Unfortunate the study of rationality has gotten derailed sometimes by philosophers who use the term to refer to whether a belief serves any possible function for the believer rather than whether the belief specifically serves the function of optimizing objective belief accuracy by being formed via logical evaluation of evidence that relates to the probability that a given claim is valid.
The only alternative to a belief serving any possible function is that the belief is formed via totally random factors, and since that is psychologically implausible, that means it isn't possible for a belief not to be "rational" according to that former philosophical use of the term. Making that definition useless. By using the more specified definition that at least allows for the possibility of irrational beliefs, cognitive scientists have shown irrational beliefs are pervasive. While sometimes this is because being rational requires too much cognitive resources to be worth it, there are plenty of times where people put forth extra resources just to reach and defend irrational conclusions, such as making up bullshit excuses why the can discount the majority of evidence which happens to be against their belief. Also people often use what limited mental resources they have in systematically biased ways to reach emotionally preferred conclusions, such as processing only the evidence and their own knowledge that favors their preferred conclusion, which directly contradicts the rational approach within a limited resources context of considering a random and/or representative sample of the available evidence and knowledge that is relevant to the claim.

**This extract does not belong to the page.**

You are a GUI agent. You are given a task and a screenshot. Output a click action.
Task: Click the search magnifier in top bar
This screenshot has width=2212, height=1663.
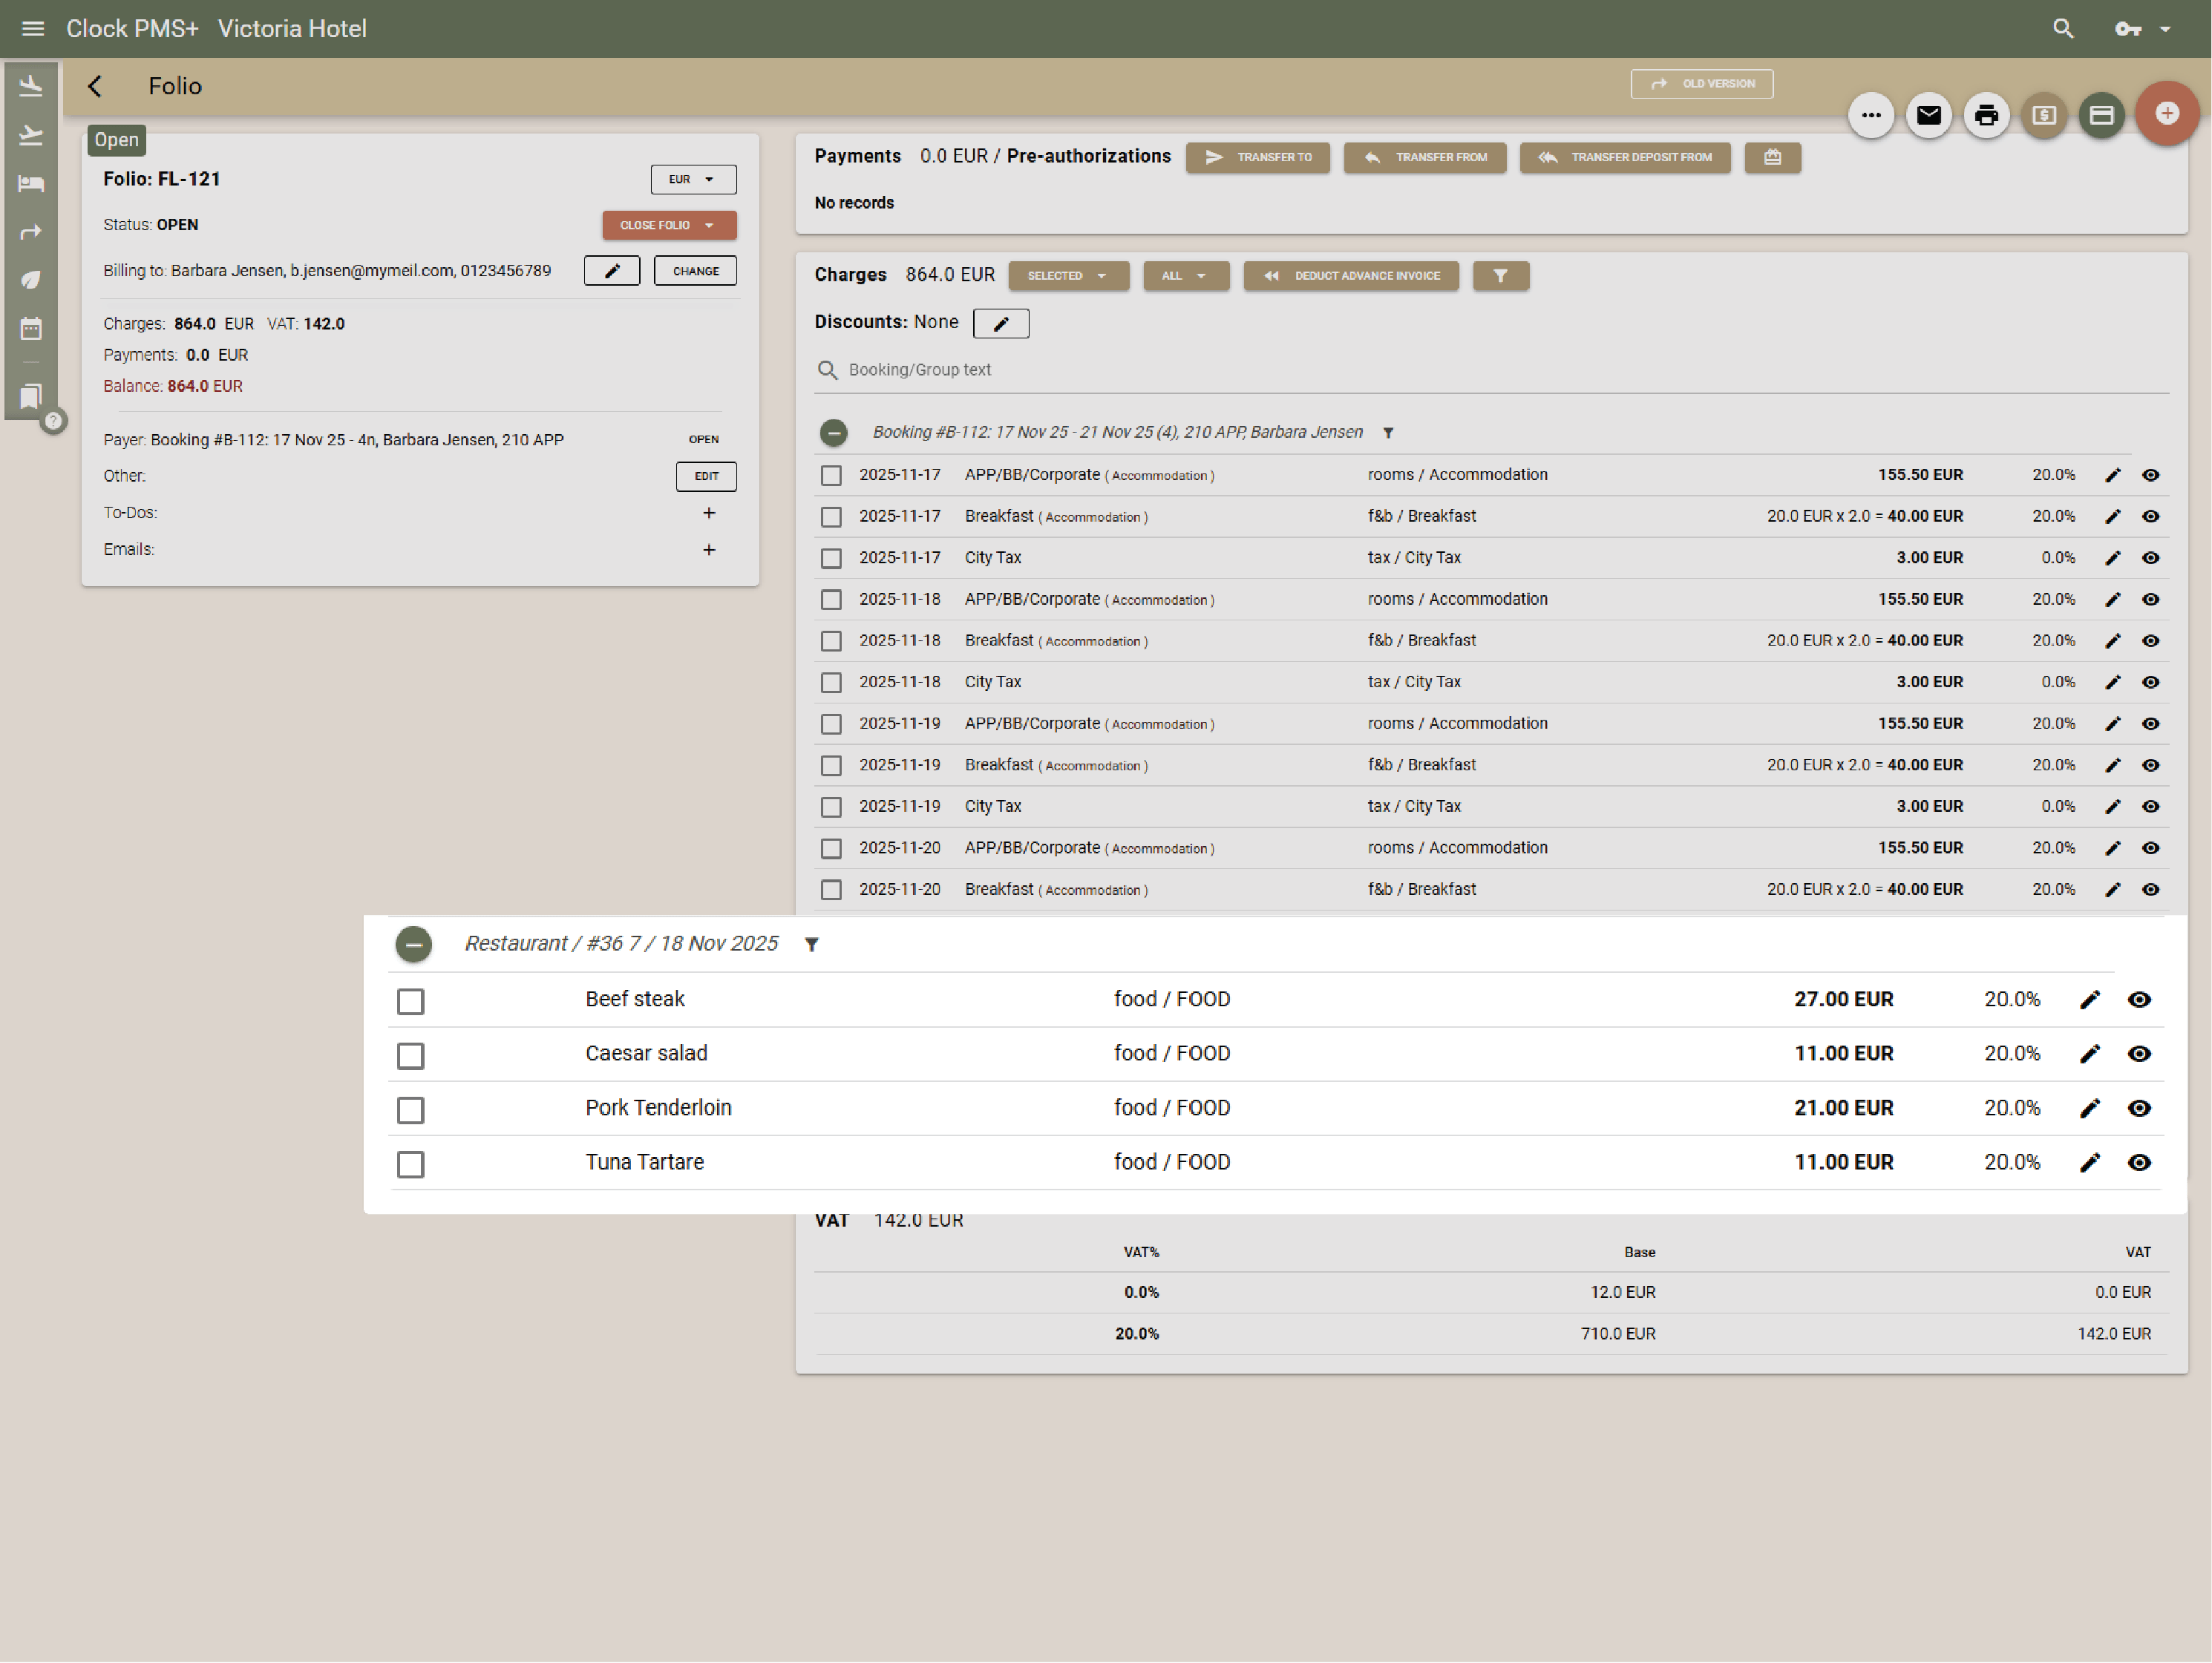2062,28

As for politics, I think the majority of the most divisive political disagreement is not due to people differing in their knowledge, but due to either one or sometimes both participants in the disagreement failing to approach the topic rationally, due to a strong emotional/ideological bias toward a particular conclusion. Pointing to their starting assumptions (such as religious ones) as evidence that are internally rational doesn't usually cut it, because those assumptions were arrived at via irrationality to begin with.